GIVEN TEXT below:

The long queues at Khayelitsha Mall were especially long and winding this week as the coronavirus temporarily closed two other retail centres in the biggest township in the Western Cape.
The closure of two shopping centres in Khayelitsha coupled with the ‘staggering of grant payments’ by the South African Social Security Agency (SASSA) saw the formation of long queues at Khayelitsha Mall. The back of the long snaking lines were at some point reaching the Khayelitsha Magistrate Court 800 metres away. The closure of the Site C Plaza and Site B shopping centres on Wednesday and Thursday respectively after retail workers there tested positive for the coronavirus brought everyone to the mall.
“We were caught off-guard yesterday and we had to make sure that we intervene today and we have all the officers from Lingelethu West police station here today and the army is also. The volumes have increased today because the Site B shopping centre and Site C plaza have been closed and some people are here to get their Sassa grants,” said Lingelethu West police spokesperson, Sergeant Xoliswa Nyalambisa.
“We are here to ensure that the shoppers adhere to the regulations and that they observe social distancing. We do not allow anyone without a mask into the mall and children are also not allowed. There is one entrance and exit point. We have asked shoppers to form lines according to the shops that they are going to. We have just arrested someone who was refusing an order,” she said.
Malls and shopping centres around the country are expected to be full as people are withdrawing grant money and paying funeral policies and burial societies.
29-year-old Zintle Tyesi, from Albertina Sisulu informal settlement in Harare, thought she had ample time to get her business at the mall done and take her two-year-old child home. “I came here at around 08:00 in the morning and I have been queuing for more than four hours now. I have to pay off a lay-by and still need to go to the ATM to withdraw child grant,” she said.
Tyesi has been unemployed for three years and she receives a child grant for her two-year old and disability grant for her nine-year old. “I have never had a formal job; the last job I did was at a container that sells electricity,” she said.

End of GIVEN TEXT.
INFORMATION PROVIDED below:

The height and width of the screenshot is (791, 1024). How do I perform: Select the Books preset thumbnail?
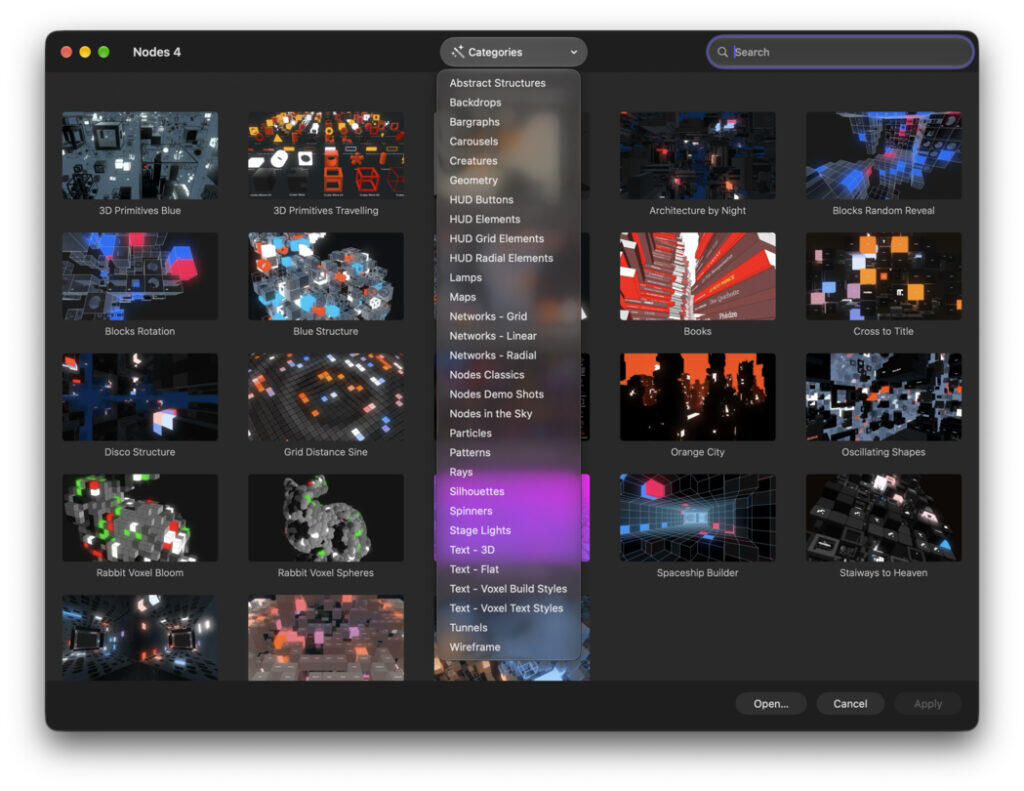[697, 276]
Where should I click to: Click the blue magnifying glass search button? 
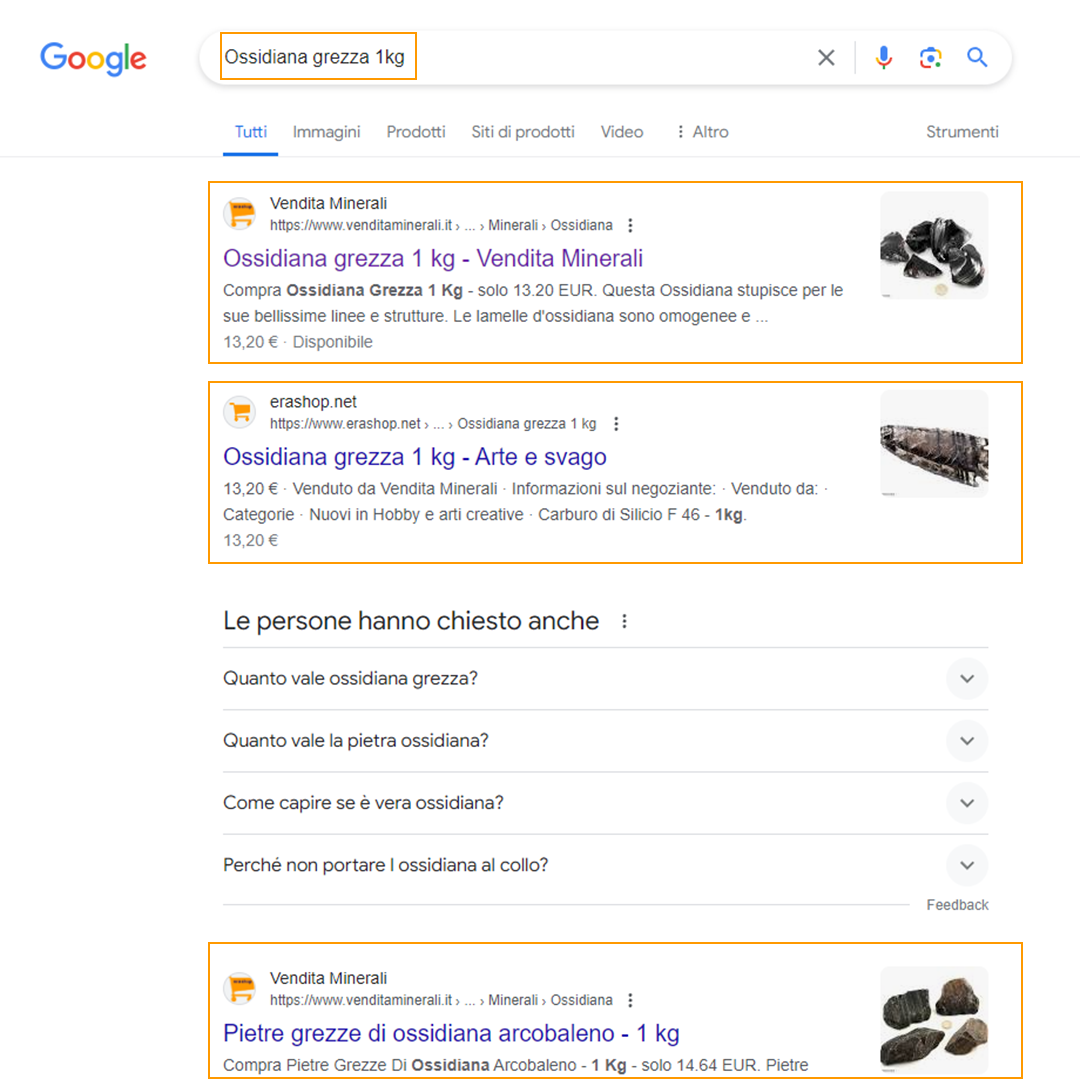[x=977, y=58]
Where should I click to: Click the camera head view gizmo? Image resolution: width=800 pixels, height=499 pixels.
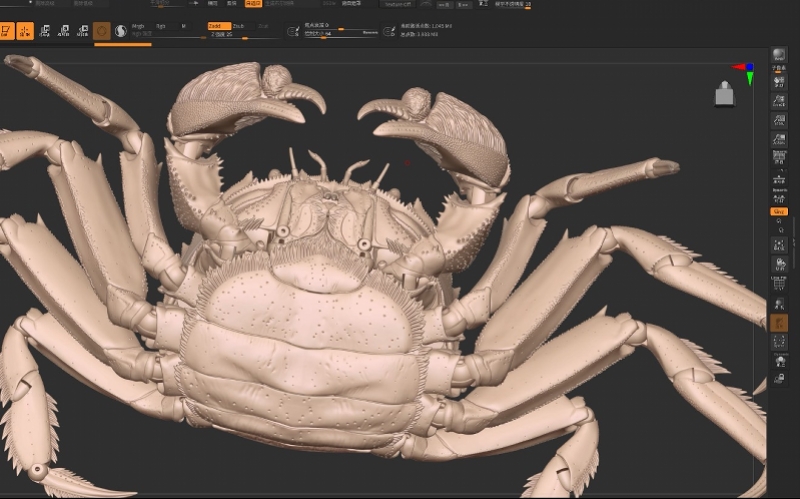[725, 94]
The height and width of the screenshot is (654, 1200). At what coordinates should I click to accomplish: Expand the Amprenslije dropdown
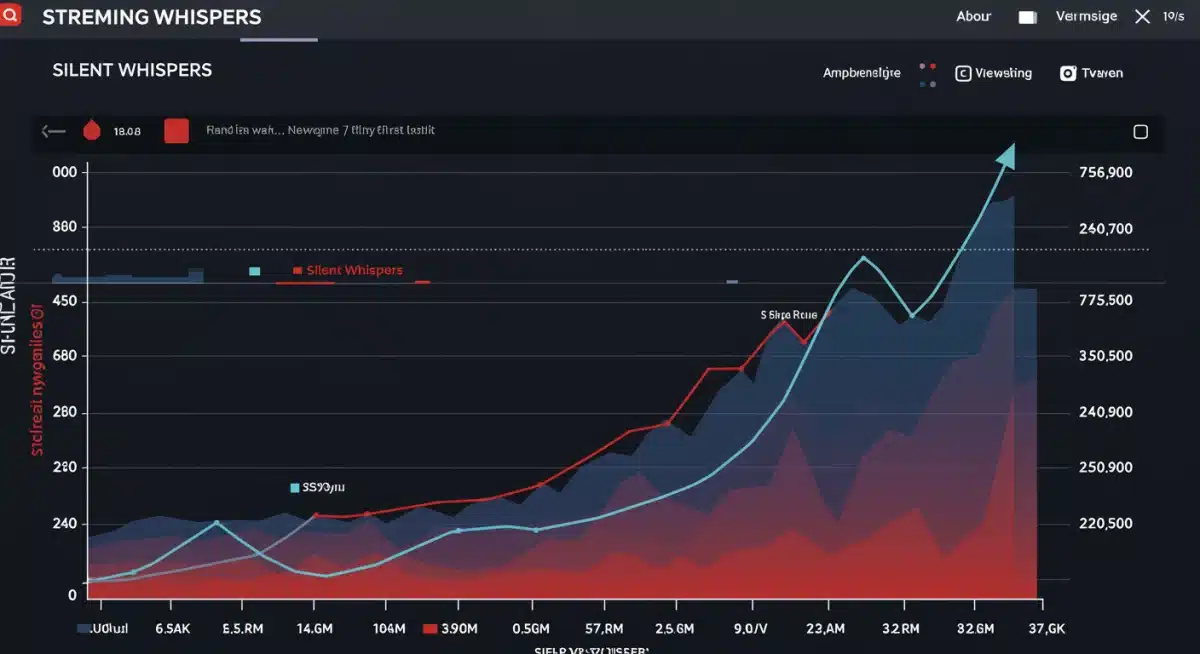(x=862, y=73)
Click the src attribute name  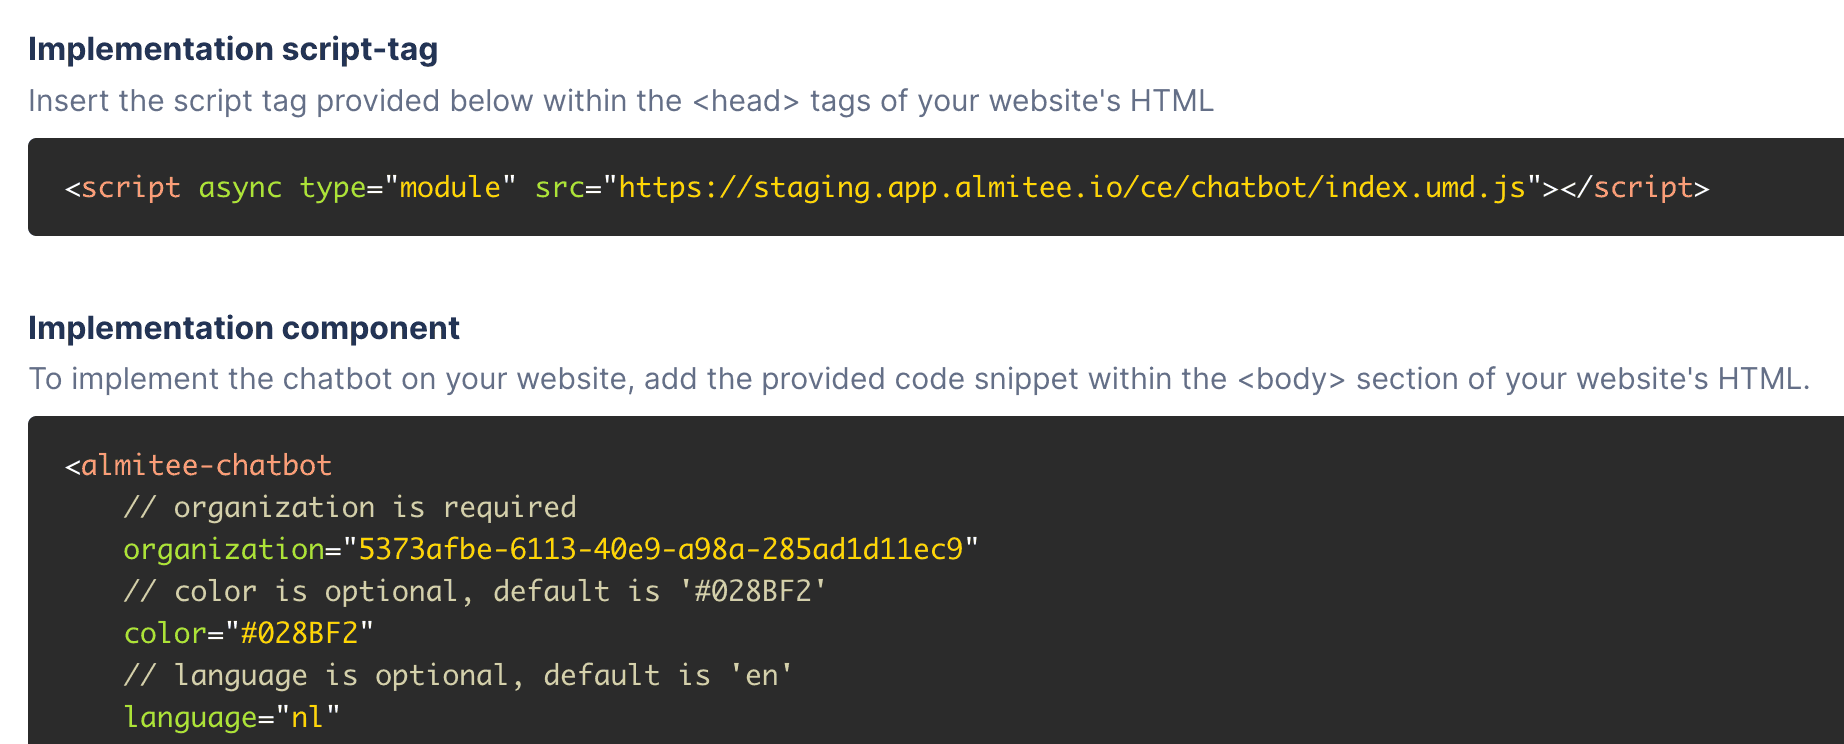click(x=559, y=187)
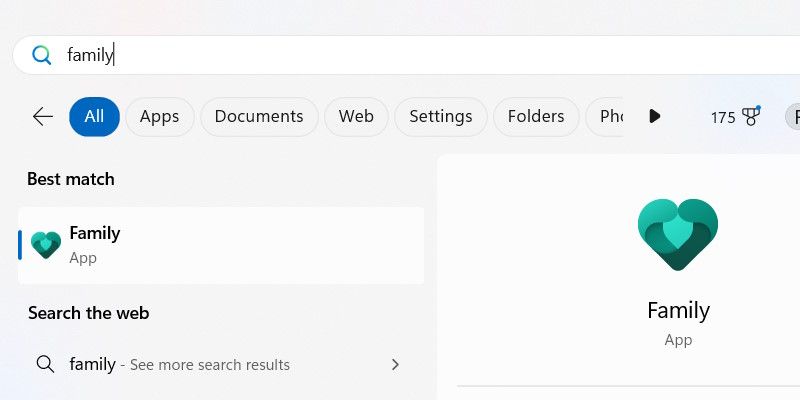This screenshot has height=400, width=800.
Task: Open the profile avatar at far right
Action: point(793,117)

End of INFORMATION PROVIDED.

### ASSIGNMENT 1:
In the article on the Khayelitsha Mall queues, rewrite the paragraph beginning "The closure of two shopping centres in Khayelitsha" as a short bulleted list that keeps its main facts.
### ASSIGNMENT 2:
According to the article on the Khayelitsha Mall queues, how long had Zintle Tyesi been queuing when she spoke?
### ASSIGNMENT 3:
Pick up the article on the Khayelitsha Mall queues after its final sentence and continue writing it.

### ANSWER BOX 1:
- Two Khayelitsha shopping centres closed, and SASSA staggered its grant payments, producing long queues at Khayelitsha Mall.
- At one point the back of the lines reached the Khayelitsha Magistrate Court, 800 meters away.
- Site C Plaza closed on Wednesday and the Site B shopping centre on Thursday after retail workers there tested positive for the coronavirus.
- These closures sent everyone to the mall.

### ANSWER BOX 2:
More than four hours.

### ANSWER BOX 3:
Disability grant beneficiary, Noluthando Longo, said she also came to the mall at around 08:00, wanting to buy clothes for her grandchildren. “It’s really difficulty for us elderly people to stand in long queues as we would like to sit down and give our feet some rest. I earn disability grant after I fell and broke an ankle at work. I was working in a private house as a cleaner,” said the 59-year-old.
“I asked one of the queue marshalls from the bank that I’m going to if they can’t allow elderly people to go in without having to queue and he said no. I came here at 10:00 and I want to pay my funeral policy,” said 60-year-old Nontobeko Mnyoshe from Harare as she was sitting down.
Another pensioner, Nompumelelo Dloba, said that she had already withdrawn her old age pension and was at the mall to pay her burial society money. “I don’t want to delay the payment as I’m an old person and anything can happen to me now that there is coronavirus,” said the 72-year-old.
According to a statement by Sassa, they have staggered the payments for May as they witnessed scenes of young people pushing elderly people in Soweto last month and the sheer number of people converging on shopping malls made adhering to the social distancing regulation difficult. As a result, the old age pension and disability grants were paid on 4 May and the child support grant, foster child grant and care dependency grant on the 6th of May. This staggering of grant payments caused a lot of confusion among beneficiaries.
The confirmed number of coronavirus cases in Khayelitsha as of 13h00 on 7 May is 517.